Greenhouse Gas Emissions: How to Measure and Calculate

Greenhouse gas emissions are the gases in the atmosphere that raise the surface temperature of planets such as the Earth. Without GHGs, earth couldn’t maintain a liveable temperature. However, rapid industrialization has released large volumes of man-made GHGs, causing abnormal warming.

When GHGs accumulate and temperatures rise, the climate system and weather patterns shift significantly. This shift threatens economic and social structures and human health. Therefore, corporate and public bodies must limit their GHG production.

The first step is measuring GHGs from all operational activities. By understanding a company’s GHG emissions, stakeholders can make effective changes.

In this article, we would discuss some types of greenhouse gas emissions and the basic steps for calculating GHG emissions. 

 

Types of Greenhouse Gas Emissions

The greenhouse gas emissions inventory covers the seven direct greenhouse gases under the Kyoto Protocol:

  • Carbon dioxide (CO2)
  • Methane (CH4)
  • Nitrous oxide (N2O)
  • Hydrofluorocarbons (HFCs)
  • Perfluorocarbons (PFCs)
  • Sulphur hexafluoride (SF6)
  • Nitrogen trifluoride (NF3)

These gases contribute directly to climate change owing to their positive radiative forcing effect. HFCs, PFCs, SF6 and NF3 are collectively known as the ‘F-gases’.

In general terms, the largest contributor to global warming is carbon dioxide which makes it the focus of many climate change initiatives. Methane and nitrous oxide contribute to a smaller proportion, typically <20%, and the contribution of F–gases is even smaller (in spite of their high Global Warming Potentials) at <5% of the total.

1. Carbon dioxide

Carbon dioxide (CO2) is the primary GHG responsible for climate change. It is the most abundant GHG, not the most potent. CO2 is emitted from a number of different sources including: the extraction and burning of fossil fuels (such as coal, oil, and natural gas), from wildfires, and natural processes like volcanic eruptions. Sequestration can remove carbon, where soils and trees absorb CO2 naturally.

* Stated problem 1 *
In the greenhouse gas article above, retype the passage starting at "The greenhouse gas" and ending at "Nitrogen trifluoride (NF3)".
* Stated problem 2 *
According to the greenhouse gas article above, which gases are collectively known as the "F-gases"?

* Supplied material *

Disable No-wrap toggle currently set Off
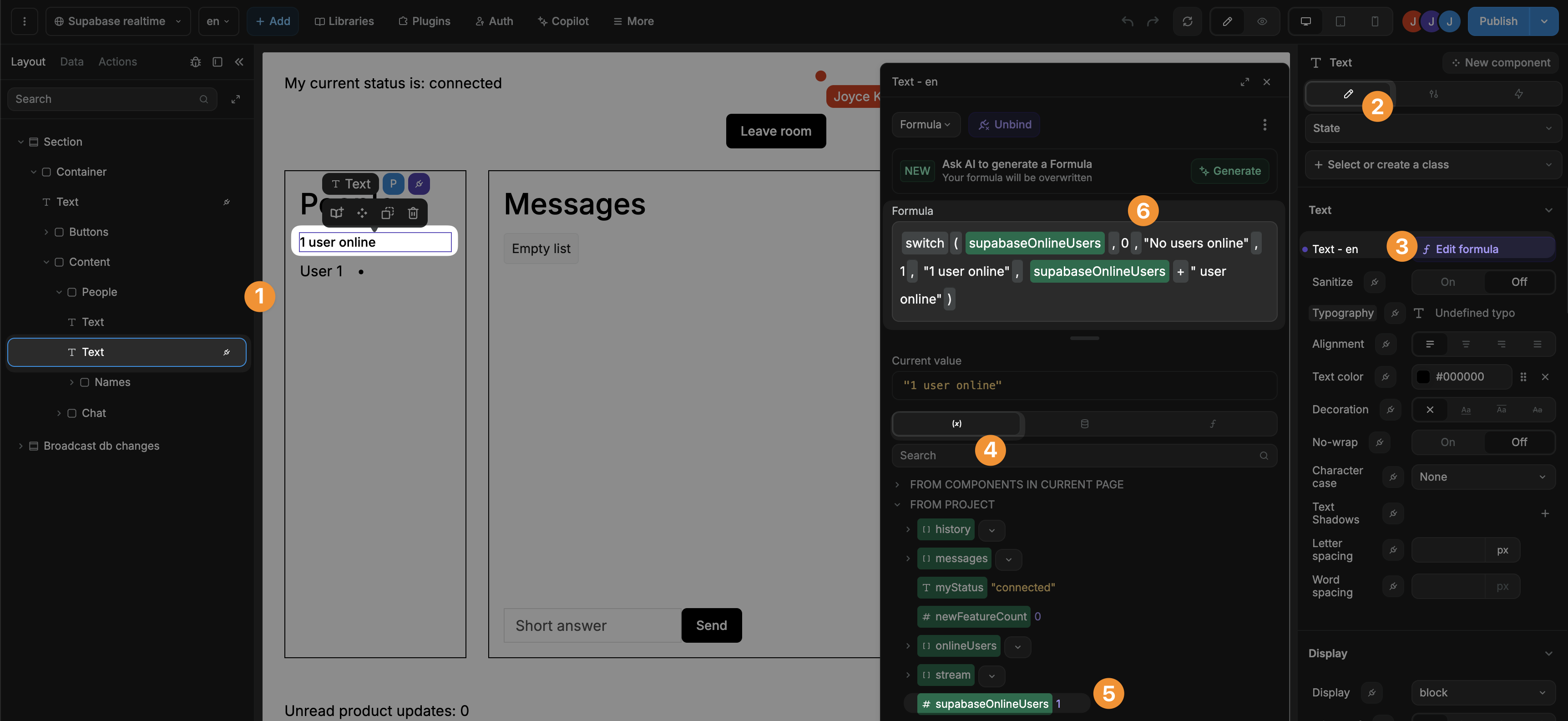The image size is (1568, 721). [1518, 441]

* Right answer 1 *
The greenhouse gas emissions inventory covers the seven direct greenhouse gases under the Kyoto Protocol:

  • Carbon dioxide (CO2)
  • Methane (CH4)
  • Nitrous oxide (N2O)
  • Hydrofluorocarbons (HFCs)
  • Perfluorocarbons (PFCs)
  • Sulphur hexafluoride (SF6)
  • Nitrogen trifluoride (NF3)

* Right answer 2 *
HFCs, PFCs, SF6 and NF3.